Aim of the exercise: Write the next part of the forum post about finding each time "Mike" is spoken in a long .wav recording, starting right after its final line.

Source document:
I have a .wav file that I recorded my own voice and speak for several minutes. Let's say I want to find the exact times that I said "Mike" in the audio. I looked into speech recognition and made some tests with Google Speech API, but the timestamps I got back were far from accurate.
As an alternative, I recorded a very short .wav file that I just said "Mike". I am trying to compare these two .wav files and find every timestamp that "Mike" was said in the longer .wav file. I came across SleuthEye's amazing answer
This code works perfectly well to find just one timestamp, but I couldn't figure out how to find out multiple start/end times:
import numpy as np
import sys
from scipy.io import wavfile
from scipy import signal
snippet = sys.argv[1]
source = sys.argv[2]
# read the sample to look for
rate_snippet, snippet = wavfile.read(snippet);
snippet = np.array(snippet, dtype='float')

Dataset rows:
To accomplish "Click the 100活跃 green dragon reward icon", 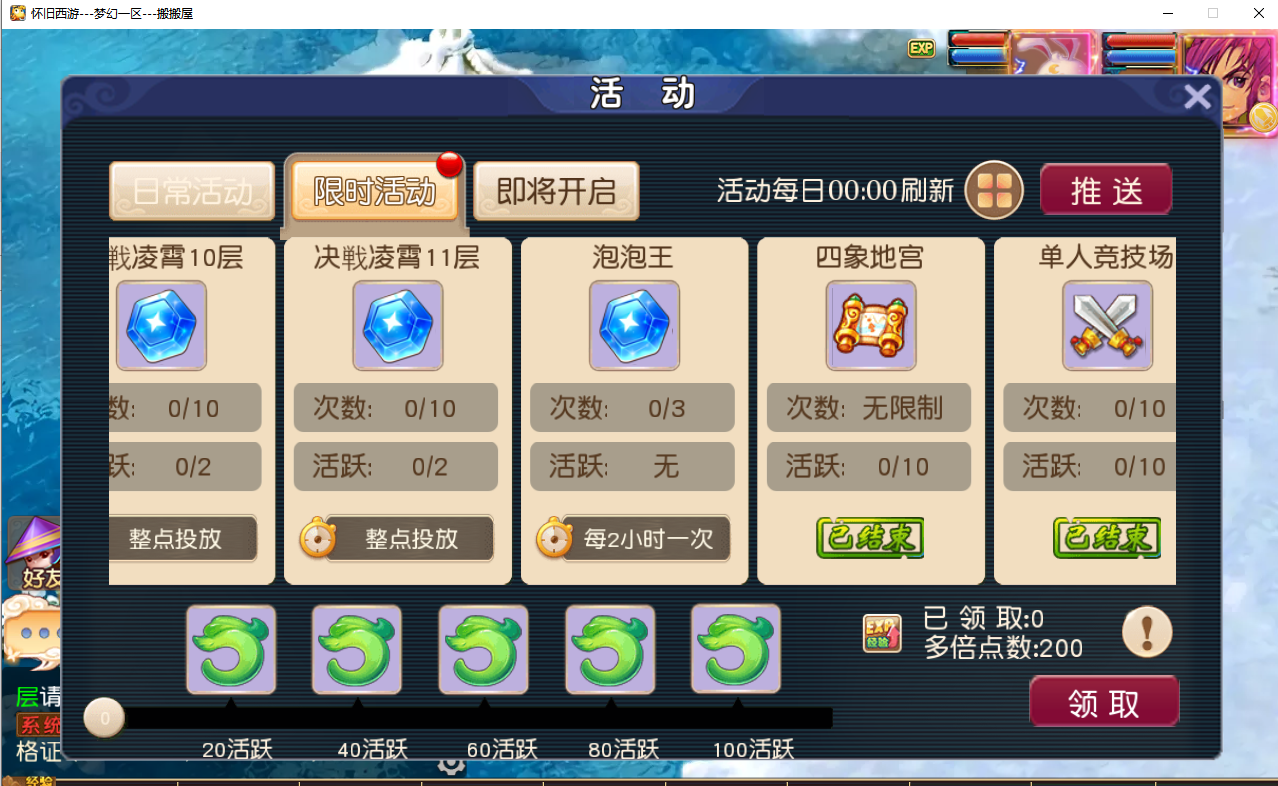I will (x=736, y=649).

...

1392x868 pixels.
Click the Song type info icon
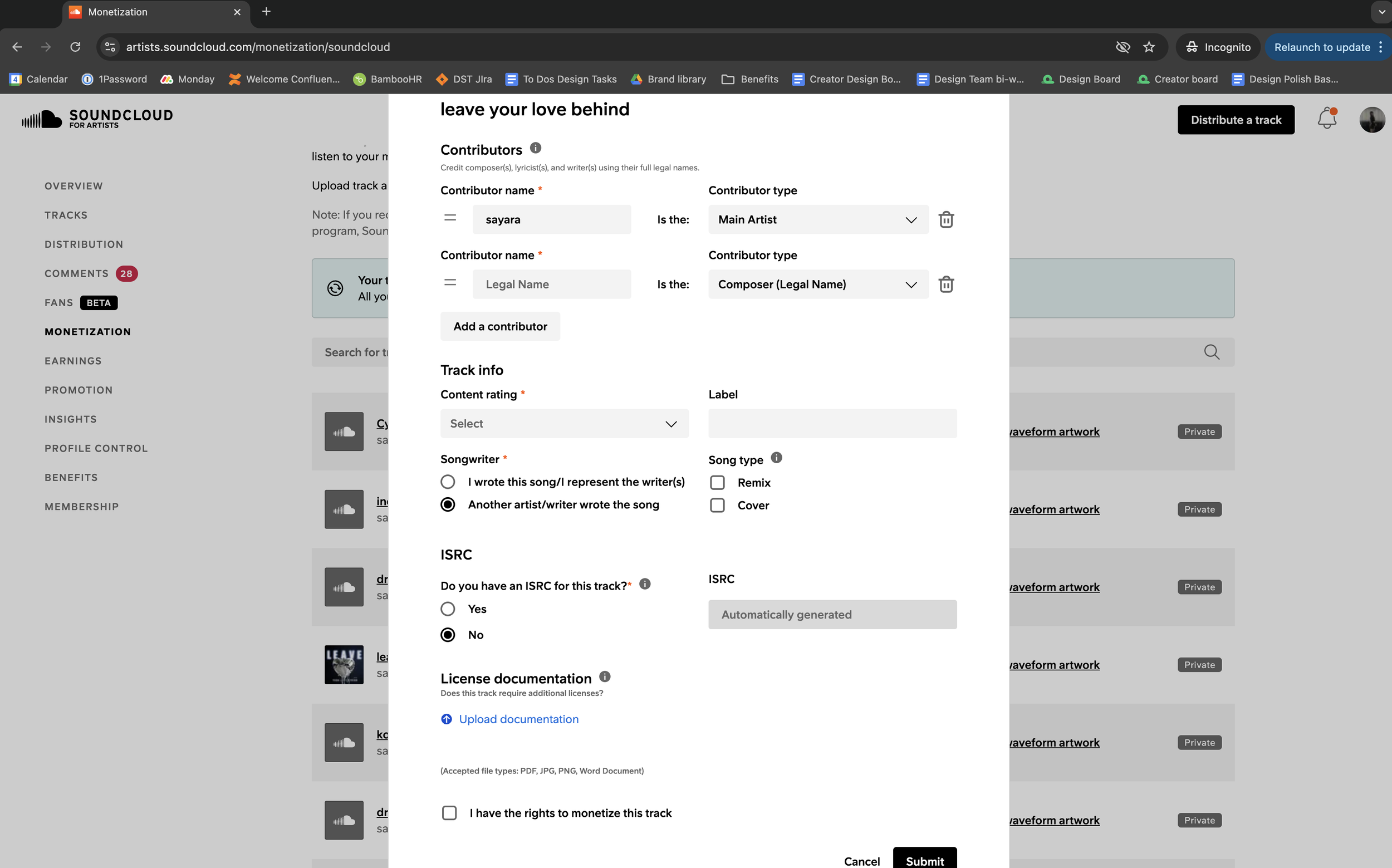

Result of the exercise:
# read the source
rate, source = wavfile.read(source);
source = np.array(source, dtype='float')
# resample such that both signals are at the same sampling rate (if required)
if rate != rate_snippet:
num = int(np.round(rate*len(snippet)/rate_snippet))
snippet = signal.resample(snippet, num)
# compute the cross-correlation
z = signal.correlate(source, snippet);
peak = np.argmax(np.abs(z))
start = (peak-len(snippet)+1)/rate
end = peak/rate
print("start {} end {}".format(start, end))